Integrins are important mediators of cell adhesion and migration (18). In this study, we showed that NO and iNOS significantly increased PCa cell migration and decreased cell adhesion through S-nitrosylation of Cys86 on ITGα6. This post-translational modification was further showed to promote the interaction of ITGα6 with ITGβ1, but not ITGβ4, and diminish its association with laminin-β1. These findings are consistent with reports demonstrating a positive association between iNOS expression and PCa progression and metastasis in clinical specimens (9-11) and the pivotal role of perturbations of cancer cell-matrix interaction in PCa progression (32).

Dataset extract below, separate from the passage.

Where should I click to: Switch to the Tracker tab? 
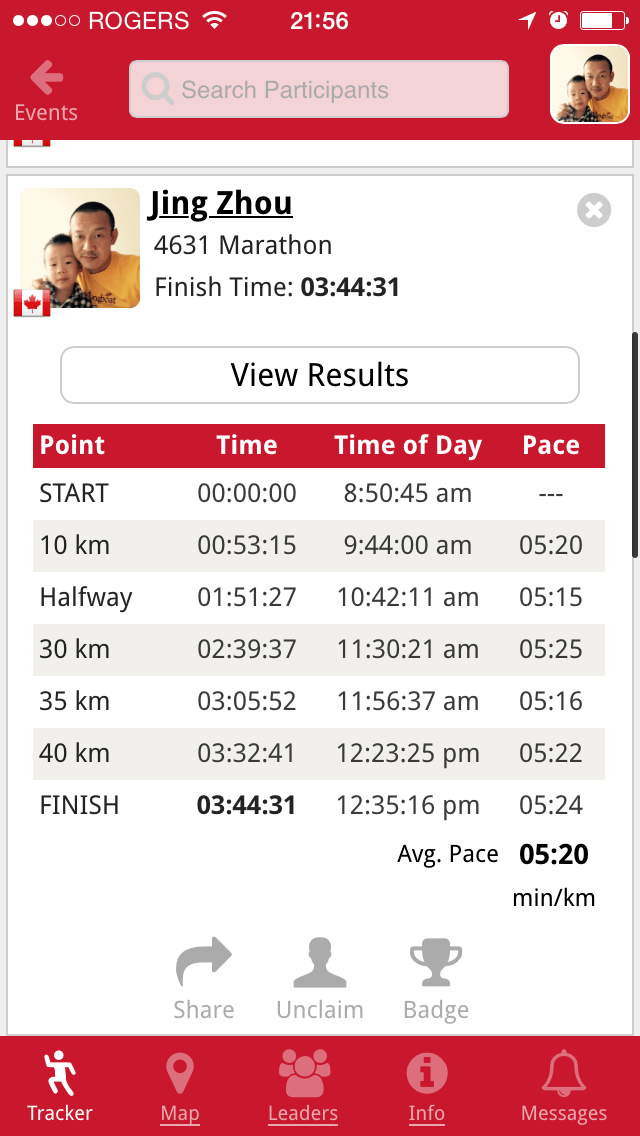coord(59,1086)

Our findings provide the first evidence that S-nitrosylation of an integrin (ITGα6) promotes PCa cell migration in a site-specific manner. Although earlier studies have reported NO promotes cell migration in a variety of cells such as eosinophils (33) and mammary cancer cells (34) few have definitively demonstrated S-nitrosylation of motility-related molecules at specific cysteines as a causative factor. This initial lack of progress was in part due to the very unstable nature of the S-nitrosylated proteins. With the development of the BST, the highly unstable protein-SNOs are replaced with biotin that can be readily detected, as well as be sequenced for the identification of the S-nitrosylation sites (20;35). Using BST, S-nitrosylation of actin in neutrophils was shown to alter actin polymerization, network formation, intracellular distribution and interaction with integrins (36). Similarly, both NO and estradiol-17β activates c-Src through S-nitrosylation of its Cys498 in MCF-7 cells and promotes cancer cell invasion and metastasis (37).

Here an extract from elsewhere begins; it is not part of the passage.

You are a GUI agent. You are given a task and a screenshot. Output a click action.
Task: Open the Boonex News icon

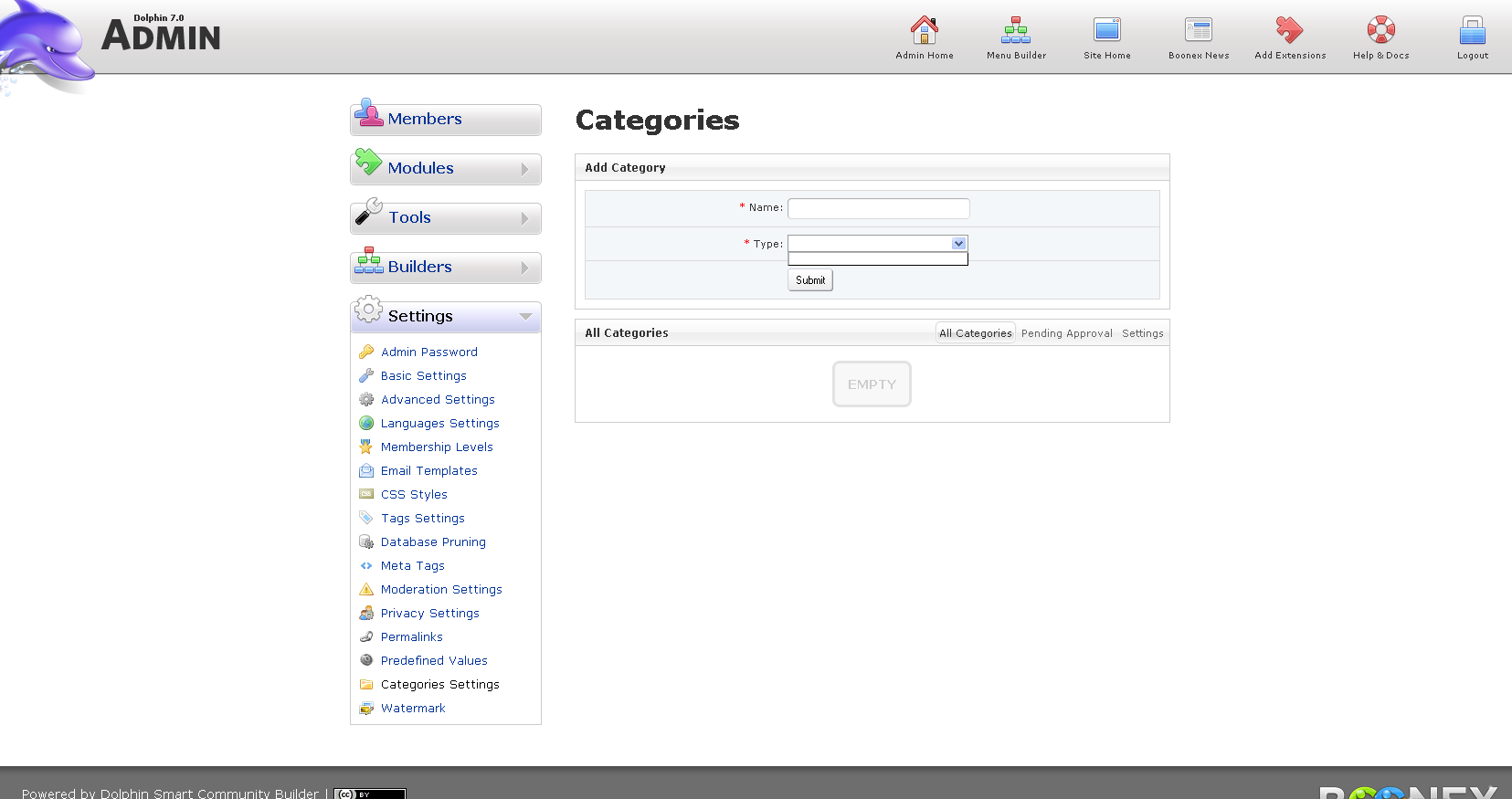tap(1198, 30)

Our data suggest iNOS may directly interact with ITGα6 and mediate S-nitrosylation of the integrin. In fact, overexpression of iNOS is more effective than GSNO presumably because iNOS can directly interact with ITGα6 and therefore directly S-nitrosylate ITGα6. This postulate is consistent with the general belief that the selectivity of S-nitrosylation is provided by protein-protein interaction such as that of the S-nitrosylation of cyclooxygenase-2 (38) and caspase-3 (39). However, since Cys86, identified to be essential for S-nitrosylation, is located in the head region that normally resides outside the cell membrane, it raises the question of how intracellular iNOS can S-nitrosylate this site. One probable mechanism is through the individual association of iNOS (40) and integrins (41) with caveolin-1, bringing these two molecules to the caveolae, the plasma membrane organelle responsible for recycling integrins and transducing matrix information during cell migration (42). Whether iNOS-induced S-nitrosylation of ITGα6 occurs within the caveolae remains to be established. Alternatively, it is possible that the NO released by intracellular iNOS diffuses across the cell membrane and S-nitrosylates ITGα6 on the outside of the cell.

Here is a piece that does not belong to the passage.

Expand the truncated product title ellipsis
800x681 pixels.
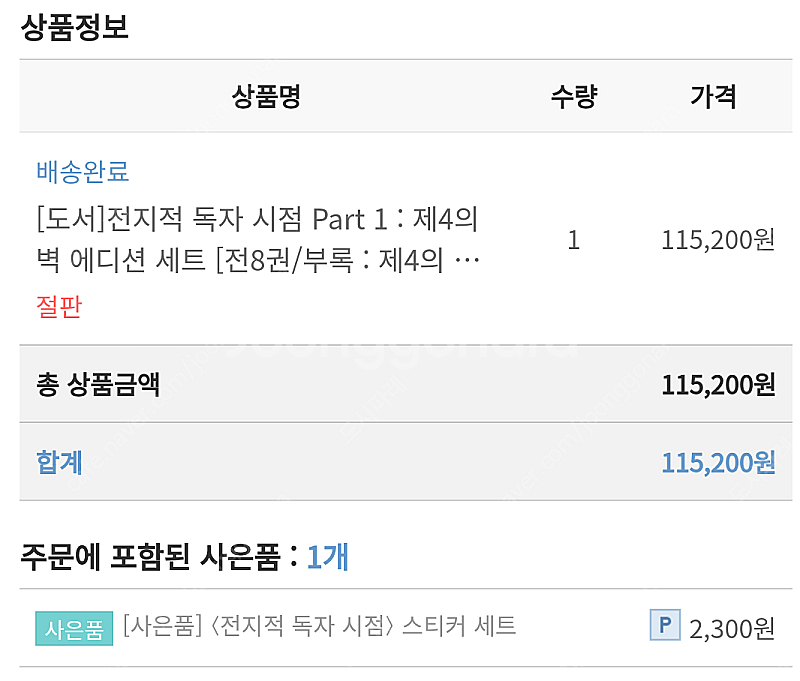click(x=466, y=263)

From modeling ITGα6, we recognize that Cys86 lies at the bottom of an easily exposed loop and, in contrast, Cys131 is fully buried. Therefore the S-nitrosylation of Cys86 might lead to exposure of Cys131 and its subsequent S-nitrosylation. So in the absence of Cys86 S-nitrosylation, Cys131 may not be accessible for S-nitrosylation. In this regard, Cys86 may be the first in a cascade of S-nitrosylation of a series of cysteines including Cys131 Cys502, analogous to the sequential phosphorylation of multiple sites at the cytoplasmic tails of receptor tyrosine kinases (43). Thus in silico predictions could explain the experimental observation that Cys86 is the most sensitive S-nitrosylation site on ITGα6. However, future investigations are needed to ascertain whether sequential or cooperative S-nitrosylation of multiple cysteines in ITGα6 partakes in the regulation of the action of this integrin.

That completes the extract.